Source data:
========================
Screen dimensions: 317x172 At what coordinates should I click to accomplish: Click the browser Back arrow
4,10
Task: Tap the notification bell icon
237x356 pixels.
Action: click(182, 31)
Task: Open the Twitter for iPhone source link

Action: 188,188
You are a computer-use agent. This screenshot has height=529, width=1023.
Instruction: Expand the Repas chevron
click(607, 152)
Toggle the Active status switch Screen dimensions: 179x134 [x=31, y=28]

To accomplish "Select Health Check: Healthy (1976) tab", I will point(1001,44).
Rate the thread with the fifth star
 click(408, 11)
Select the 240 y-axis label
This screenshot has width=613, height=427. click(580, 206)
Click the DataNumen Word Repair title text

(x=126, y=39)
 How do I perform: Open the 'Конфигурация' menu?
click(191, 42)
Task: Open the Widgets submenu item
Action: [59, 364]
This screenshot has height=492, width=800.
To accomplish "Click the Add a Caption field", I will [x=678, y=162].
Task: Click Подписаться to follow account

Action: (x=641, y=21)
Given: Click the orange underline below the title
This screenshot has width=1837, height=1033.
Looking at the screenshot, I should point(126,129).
========================
_The problem_.
Please give each line above again, word for word.

_Reply_.
Screen dimensions: 317x172 At what coordinates should I click to accomplish: Click the browser Back arrow
4,10
Task: Tap the notification bell icon
237x356 pixels.
Action: click(182, 31)
Task: Open the Twitter for iPhone source link

Action: 188,188
You are a computer-use agent. This screenshot has height=529, width=1023.
Instruction: Expand the Repas chevron
click(607, 152)
Toggle the Active status switch Screen dimensions: 179x134 [x=31, y=28]

To accomplish "Select Health Check: Healthy (1976) tab", I will point(1001,44).
Rate the thread with the fifth star
 click(408, 11)
Select the 240 y-axis label
This screenshot has width=613, height=427. click(580, 206)
Click the DataNumen Word Repair title text

(x=126, y=39)
 How do I perform: Open the 'Конфигурация' menu?
click(191, 42)
Task: Open the Widgets submenu item
Action: [59, 364]
This screenshot has height=492, width=800.
To accomplish "Click the Add a Caption field", I will [x=678, y=162].
Task: Click Подписаться to follow account

Action: (x=641, y=21)
Given: Click the orange underline below the title
This screenshot has width=1837, height=1033.
Looking at the screenshot, I should point(126,129).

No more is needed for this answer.